Your answer should be only the lines below from the one with "Tap the red L loss badge" to the one with "The image size is (1270, 952).", repeated exactly, ends included.

(Stored data)
╭──
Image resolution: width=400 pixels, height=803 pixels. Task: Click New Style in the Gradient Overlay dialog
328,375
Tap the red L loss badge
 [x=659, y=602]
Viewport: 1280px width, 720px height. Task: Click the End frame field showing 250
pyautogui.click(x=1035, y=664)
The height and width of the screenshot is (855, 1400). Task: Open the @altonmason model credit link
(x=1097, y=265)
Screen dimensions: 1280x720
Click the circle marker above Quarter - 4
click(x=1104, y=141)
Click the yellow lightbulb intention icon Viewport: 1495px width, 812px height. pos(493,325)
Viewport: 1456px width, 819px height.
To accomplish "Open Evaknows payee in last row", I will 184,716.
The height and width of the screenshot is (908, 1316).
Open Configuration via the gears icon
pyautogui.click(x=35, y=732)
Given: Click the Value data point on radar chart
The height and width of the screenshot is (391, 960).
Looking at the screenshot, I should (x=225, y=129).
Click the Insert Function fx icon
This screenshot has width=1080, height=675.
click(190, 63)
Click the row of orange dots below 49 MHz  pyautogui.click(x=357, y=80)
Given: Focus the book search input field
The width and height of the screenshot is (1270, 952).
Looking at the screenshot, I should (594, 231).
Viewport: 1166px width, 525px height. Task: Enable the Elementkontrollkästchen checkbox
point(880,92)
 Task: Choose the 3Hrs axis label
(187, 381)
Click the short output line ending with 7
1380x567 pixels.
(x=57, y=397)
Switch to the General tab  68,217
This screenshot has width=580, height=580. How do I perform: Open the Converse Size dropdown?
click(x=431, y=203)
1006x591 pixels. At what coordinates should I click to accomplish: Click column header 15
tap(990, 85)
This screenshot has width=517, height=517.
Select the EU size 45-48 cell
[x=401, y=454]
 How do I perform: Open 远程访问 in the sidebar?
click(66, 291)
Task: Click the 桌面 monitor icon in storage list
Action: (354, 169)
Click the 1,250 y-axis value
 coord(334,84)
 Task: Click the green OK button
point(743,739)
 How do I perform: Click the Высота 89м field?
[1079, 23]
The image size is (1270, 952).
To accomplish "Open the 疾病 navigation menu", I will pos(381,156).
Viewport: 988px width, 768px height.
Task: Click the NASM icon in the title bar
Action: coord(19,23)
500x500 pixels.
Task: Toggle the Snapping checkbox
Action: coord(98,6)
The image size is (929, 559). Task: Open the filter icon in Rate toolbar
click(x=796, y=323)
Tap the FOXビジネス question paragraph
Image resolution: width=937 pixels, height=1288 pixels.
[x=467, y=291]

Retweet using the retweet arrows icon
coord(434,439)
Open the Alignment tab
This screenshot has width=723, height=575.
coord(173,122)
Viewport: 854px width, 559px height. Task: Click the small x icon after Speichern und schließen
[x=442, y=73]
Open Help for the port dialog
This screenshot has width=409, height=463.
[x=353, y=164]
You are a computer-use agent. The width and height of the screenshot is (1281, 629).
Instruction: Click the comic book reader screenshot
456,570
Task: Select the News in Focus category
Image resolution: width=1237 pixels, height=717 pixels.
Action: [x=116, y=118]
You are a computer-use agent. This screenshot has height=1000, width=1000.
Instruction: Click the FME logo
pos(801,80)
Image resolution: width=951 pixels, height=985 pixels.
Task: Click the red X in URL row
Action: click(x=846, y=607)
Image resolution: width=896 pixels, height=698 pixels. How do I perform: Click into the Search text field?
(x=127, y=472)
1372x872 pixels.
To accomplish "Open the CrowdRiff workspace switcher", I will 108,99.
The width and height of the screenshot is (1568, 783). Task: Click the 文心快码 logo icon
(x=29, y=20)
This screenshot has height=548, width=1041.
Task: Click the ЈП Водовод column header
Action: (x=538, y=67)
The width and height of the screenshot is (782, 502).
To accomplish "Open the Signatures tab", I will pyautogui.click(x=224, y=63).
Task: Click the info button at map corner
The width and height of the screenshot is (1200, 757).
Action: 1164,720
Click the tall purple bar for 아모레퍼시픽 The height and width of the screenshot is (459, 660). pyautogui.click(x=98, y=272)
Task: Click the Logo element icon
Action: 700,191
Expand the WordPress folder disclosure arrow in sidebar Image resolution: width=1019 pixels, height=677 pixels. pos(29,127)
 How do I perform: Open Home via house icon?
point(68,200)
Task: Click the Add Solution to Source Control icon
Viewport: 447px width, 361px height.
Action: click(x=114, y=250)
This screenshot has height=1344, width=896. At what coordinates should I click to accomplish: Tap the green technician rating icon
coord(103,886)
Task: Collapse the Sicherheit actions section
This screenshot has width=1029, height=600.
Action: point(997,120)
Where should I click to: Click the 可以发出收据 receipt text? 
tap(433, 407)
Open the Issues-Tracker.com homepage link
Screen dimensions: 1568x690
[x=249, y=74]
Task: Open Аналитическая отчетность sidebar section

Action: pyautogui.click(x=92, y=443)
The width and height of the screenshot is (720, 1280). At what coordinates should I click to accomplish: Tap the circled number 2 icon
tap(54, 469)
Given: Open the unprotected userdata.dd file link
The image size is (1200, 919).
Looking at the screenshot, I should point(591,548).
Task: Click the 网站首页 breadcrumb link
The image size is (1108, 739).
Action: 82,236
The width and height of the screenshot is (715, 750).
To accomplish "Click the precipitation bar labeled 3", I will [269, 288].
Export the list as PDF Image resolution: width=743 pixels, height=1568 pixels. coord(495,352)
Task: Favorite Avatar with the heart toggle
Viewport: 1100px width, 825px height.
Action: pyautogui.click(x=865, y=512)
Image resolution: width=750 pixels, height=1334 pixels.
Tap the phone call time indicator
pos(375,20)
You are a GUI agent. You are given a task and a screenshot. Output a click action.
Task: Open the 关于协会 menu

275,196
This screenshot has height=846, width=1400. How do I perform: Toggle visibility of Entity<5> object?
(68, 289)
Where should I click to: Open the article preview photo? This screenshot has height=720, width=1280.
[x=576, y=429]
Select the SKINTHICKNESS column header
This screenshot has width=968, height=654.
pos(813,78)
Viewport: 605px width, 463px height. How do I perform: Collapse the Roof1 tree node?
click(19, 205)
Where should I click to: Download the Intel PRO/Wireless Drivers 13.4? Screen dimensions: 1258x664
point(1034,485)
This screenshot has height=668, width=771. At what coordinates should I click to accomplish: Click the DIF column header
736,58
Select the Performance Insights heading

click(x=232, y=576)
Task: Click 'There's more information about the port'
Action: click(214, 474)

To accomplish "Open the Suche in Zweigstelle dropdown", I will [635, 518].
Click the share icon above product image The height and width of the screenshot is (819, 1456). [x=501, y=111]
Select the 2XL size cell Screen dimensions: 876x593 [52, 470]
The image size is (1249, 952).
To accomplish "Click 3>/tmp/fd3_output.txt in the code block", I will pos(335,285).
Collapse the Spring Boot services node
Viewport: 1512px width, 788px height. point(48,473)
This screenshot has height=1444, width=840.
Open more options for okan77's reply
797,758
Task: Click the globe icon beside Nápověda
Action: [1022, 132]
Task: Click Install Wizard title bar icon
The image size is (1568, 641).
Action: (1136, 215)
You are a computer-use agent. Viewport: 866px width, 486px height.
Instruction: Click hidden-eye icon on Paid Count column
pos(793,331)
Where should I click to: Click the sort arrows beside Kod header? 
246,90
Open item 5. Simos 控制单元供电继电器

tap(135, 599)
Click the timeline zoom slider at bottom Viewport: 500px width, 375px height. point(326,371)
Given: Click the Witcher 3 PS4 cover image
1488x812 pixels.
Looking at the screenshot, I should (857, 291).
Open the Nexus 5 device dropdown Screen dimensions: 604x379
╰──
### WRITTEN SOLUTION
Tap the red L loss badge
 [x=659, y=602]
Viewport: 1280px width, 720px height. Task: Click the End frame field showing 250
pyautogui.click(x=1035, y=664)
The height and width of the screenshot is (855, 1400). Task: Open the @altonmason model credit link
(x=1097, y=265)
Screen dimensions: 1280x720
Click the circle marker above Quarter - 4
click(x=1104, y=141)
Click the yellow lightbulb intention icon Viewport: 1495px width, 812px height. pos(493,325)
Viewport: 1456px width, 819px height.
To accomplish "Open Evaknows payee in last row", I will 184,716.
The height and width of the screenshot is (908, 1316).
Open Configuration via the gears icon
pyautogui.click(x=35, y=732)
Given: Click the Value data point on radar chart
The height and width of the screenshot is (391, 960).
Looking at the screenshot, I should (x=225, y=129).
Click the Insert Function fx icon
This screenshot has width=1080, height=675.
click(190, 63)
Click the row of orange dots below 49 MHz  pyautogui.click(x=357, y=80)
Given: Focus the book search input field
The width and height of the screenshot is (1270, 952).
Looking at the screenshot, I should (594, 231).
Viewport: 1166px width, 525px height. Task: Enable the Elementkontrollkästchen checkbox
point(880,92)
 Task: Choose the 3Hrs axis label
(187, 381)
Click the short output line ending with 7
1380x567 pixels.
(x=57, y=397)
Switch to the General tab  68,217
This screenshot has width=580, height=580. How do I perform: Open the Converse Size dropdown?
click(x=431, y=203)
1006x591 pixels. At what coordinates should I click to accomplish: Click column header 15
tap(990, 85)
This screenshot has width=517, height=517.
Select the EU size 45-48 cell
[x=401, y=454]
 How do I perform: Open 远程访问 in the sidebar?
click(66, 291)
Task: Click the 桌面 monitor icon in storage list
Action: (354, 169)
Click the 1,250 y-axis value
 coord(334,84)
 Task: Click the green OK button
point(743,739)
 How do I perform: Click the Высота 89м field?
[1079, 23]
The image size is (1270, 952).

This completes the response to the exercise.